15 de outubro de 2010

A ausência do pai simbólico em Ao Mestre com Carinho



   A questão da paternidade, ou melhor, da representação da figura paterna é muito forte em toda a obra freudiana. Freud discorre sobre as diferentes personagens paternas: o pai real, o pai idealizado e o pai morto, além disso, toda essa questão da representação do pai, segundo Freud, chega até a origem de nosso inconsciente sob a forma de processos psíquicos. Gita Wladimirski Goldenberg faz uso dessas teorias freudianas para discorrer sobre a ausência do pai simbólico em crianças e adolescentes. Goldenberg afirma que as infrações cometidas pelos adolescentes podem provir da ausência da lei paterna dentro de um lar. A partir desse gancho podemos fazer uma análise do filme Ao Mestre com Carinho.

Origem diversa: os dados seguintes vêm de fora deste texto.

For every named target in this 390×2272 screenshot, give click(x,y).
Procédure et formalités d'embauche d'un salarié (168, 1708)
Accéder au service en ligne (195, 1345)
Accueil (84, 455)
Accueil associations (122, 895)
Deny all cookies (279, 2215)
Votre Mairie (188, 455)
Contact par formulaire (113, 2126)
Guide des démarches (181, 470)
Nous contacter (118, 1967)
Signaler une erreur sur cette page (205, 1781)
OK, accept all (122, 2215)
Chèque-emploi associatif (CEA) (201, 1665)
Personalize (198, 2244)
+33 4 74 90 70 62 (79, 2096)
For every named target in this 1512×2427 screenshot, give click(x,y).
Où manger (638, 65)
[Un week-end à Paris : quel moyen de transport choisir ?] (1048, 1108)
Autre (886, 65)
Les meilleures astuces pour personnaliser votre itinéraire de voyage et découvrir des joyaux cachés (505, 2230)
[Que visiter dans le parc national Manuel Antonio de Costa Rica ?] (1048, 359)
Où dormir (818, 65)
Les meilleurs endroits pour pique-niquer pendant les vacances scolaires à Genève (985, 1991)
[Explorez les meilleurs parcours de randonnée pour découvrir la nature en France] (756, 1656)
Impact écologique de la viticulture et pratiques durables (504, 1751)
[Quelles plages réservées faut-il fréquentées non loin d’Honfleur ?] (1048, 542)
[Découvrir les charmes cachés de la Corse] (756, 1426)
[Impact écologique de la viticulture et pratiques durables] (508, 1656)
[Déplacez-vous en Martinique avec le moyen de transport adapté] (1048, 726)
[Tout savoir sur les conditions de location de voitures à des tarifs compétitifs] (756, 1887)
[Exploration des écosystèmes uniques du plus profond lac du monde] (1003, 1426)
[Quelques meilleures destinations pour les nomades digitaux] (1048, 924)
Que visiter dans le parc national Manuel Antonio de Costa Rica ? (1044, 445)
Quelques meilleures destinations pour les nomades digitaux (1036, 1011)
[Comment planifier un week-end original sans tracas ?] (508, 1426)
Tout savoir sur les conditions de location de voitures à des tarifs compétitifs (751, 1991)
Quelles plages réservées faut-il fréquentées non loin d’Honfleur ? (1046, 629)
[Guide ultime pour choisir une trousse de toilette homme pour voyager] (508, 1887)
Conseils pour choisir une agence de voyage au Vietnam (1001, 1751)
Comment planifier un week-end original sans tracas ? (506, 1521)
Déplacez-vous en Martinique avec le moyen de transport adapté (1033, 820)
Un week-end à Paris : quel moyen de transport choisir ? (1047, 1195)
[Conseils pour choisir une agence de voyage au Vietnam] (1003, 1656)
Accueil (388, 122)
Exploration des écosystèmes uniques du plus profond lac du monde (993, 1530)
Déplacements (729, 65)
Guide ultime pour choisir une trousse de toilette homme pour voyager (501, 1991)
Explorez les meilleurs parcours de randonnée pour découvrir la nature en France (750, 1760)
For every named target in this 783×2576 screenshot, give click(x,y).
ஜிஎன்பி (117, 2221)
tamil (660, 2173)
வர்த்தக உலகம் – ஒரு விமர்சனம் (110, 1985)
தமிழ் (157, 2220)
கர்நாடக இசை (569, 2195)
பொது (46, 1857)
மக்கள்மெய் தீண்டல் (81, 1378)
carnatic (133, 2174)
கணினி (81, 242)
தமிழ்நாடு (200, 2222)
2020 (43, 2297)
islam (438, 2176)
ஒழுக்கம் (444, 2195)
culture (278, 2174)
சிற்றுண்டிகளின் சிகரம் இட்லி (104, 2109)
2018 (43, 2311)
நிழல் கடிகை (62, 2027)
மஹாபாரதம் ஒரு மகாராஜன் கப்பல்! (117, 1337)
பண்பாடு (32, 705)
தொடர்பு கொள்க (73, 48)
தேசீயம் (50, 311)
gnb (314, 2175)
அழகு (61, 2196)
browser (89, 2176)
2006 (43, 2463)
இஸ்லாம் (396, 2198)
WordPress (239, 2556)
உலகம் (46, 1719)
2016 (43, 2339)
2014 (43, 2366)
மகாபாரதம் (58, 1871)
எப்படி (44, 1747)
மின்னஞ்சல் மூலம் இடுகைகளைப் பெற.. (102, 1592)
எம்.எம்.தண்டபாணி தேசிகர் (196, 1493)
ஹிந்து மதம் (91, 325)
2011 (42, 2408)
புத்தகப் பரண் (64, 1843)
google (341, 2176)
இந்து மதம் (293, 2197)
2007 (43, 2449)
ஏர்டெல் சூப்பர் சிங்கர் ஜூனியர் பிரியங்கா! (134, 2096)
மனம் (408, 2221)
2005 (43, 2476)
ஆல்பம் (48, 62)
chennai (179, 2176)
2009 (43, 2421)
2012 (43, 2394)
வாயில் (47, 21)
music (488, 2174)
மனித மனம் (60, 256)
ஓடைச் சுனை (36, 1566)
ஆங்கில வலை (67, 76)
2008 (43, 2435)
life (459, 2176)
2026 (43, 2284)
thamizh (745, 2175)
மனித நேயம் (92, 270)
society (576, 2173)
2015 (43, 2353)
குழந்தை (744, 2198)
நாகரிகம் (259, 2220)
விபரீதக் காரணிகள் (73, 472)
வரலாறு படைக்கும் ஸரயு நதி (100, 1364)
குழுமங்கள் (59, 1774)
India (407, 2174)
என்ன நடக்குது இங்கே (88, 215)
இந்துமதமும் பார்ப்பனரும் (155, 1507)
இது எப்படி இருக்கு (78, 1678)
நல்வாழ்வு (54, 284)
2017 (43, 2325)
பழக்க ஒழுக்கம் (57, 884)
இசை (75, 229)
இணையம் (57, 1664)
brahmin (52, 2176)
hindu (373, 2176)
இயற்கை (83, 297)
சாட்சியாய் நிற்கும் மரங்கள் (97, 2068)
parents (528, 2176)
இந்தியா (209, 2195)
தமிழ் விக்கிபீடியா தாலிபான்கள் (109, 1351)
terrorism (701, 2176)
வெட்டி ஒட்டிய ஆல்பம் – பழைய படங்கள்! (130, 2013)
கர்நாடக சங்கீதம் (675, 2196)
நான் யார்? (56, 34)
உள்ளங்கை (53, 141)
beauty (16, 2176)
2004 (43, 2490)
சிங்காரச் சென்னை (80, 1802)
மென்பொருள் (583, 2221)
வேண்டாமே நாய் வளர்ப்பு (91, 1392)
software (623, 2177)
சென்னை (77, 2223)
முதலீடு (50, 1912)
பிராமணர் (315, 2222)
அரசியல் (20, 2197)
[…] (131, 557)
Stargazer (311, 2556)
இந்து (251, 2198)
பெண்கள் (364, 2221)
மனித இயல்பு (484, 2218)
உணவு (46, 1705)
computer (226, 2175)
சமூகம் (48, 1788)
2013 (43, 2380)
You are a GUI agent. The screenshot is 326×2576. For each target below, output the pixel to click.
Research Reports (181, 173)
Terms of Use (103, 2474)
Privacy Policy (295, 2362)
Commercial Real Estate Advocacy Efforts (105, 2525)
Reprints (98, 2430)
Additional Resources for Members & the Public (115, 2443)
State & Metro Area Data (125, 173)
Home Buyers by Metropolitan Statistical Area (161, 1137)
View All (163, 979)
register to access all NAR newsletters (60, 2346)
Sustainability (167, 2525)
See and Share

   O filme Ao mestre com carinho, dirigido por James Clavell aborda como tema principal o papel da educação na formação do homem. O cenário para essa discussão é uma escola pública do subúrbio operário londrino na década de 60. O filme nos mostra o relacionamento de um professor negro e seus alunos, além de também falar sobre preconceito, violência, solidariedade, amadurecimento, etc. Sidney Poitier encarna o professor Mark Tackeray, um engenheiro desempregado que acaba por aceitar uma proposta de emprego como professor mesmo nunca tendo lecionado. Sua primeira experiência como professor é em uma classe de adolescentes rebeldes que estão para se formar e dar os primeiros passos na vida fora do âmbito escolar, sendo assim, seu desafio é fazer com que esses jovens tão rebeldes se interessem pela educação. Talvez, seja esse, o primeiro filme a retratar os desafios de um professor com uma típica classe de alunos desinteressados. Como toda “classe problema” há nesta turma do professor os adolescentes que simbolizam e lideram toda essa revolta, esses jovens são os personagens: Denham, Pamela Dare e Barbara Pegg. Denham é o típico aluno desafiador, tem a necessidade de se mostrar mais “homem” que o seu professor e sempre procura provocá-lo ou insultá-lo; Pamela é a garota popular e bonita, uma personificação da “lolita”. É a jovem que procurar ter uma atitude sensual, mas ao mesmo tempo deixa escapar uma certa fragilidade diante do mundo; Barbara Pegg é a garota que mesmo não sendo tão bonita, segue os modelos de ação de Pamela. Tanto nesses três adolescentes como em todo o restante da classe, percebe-se que há problemas com a figura paterna.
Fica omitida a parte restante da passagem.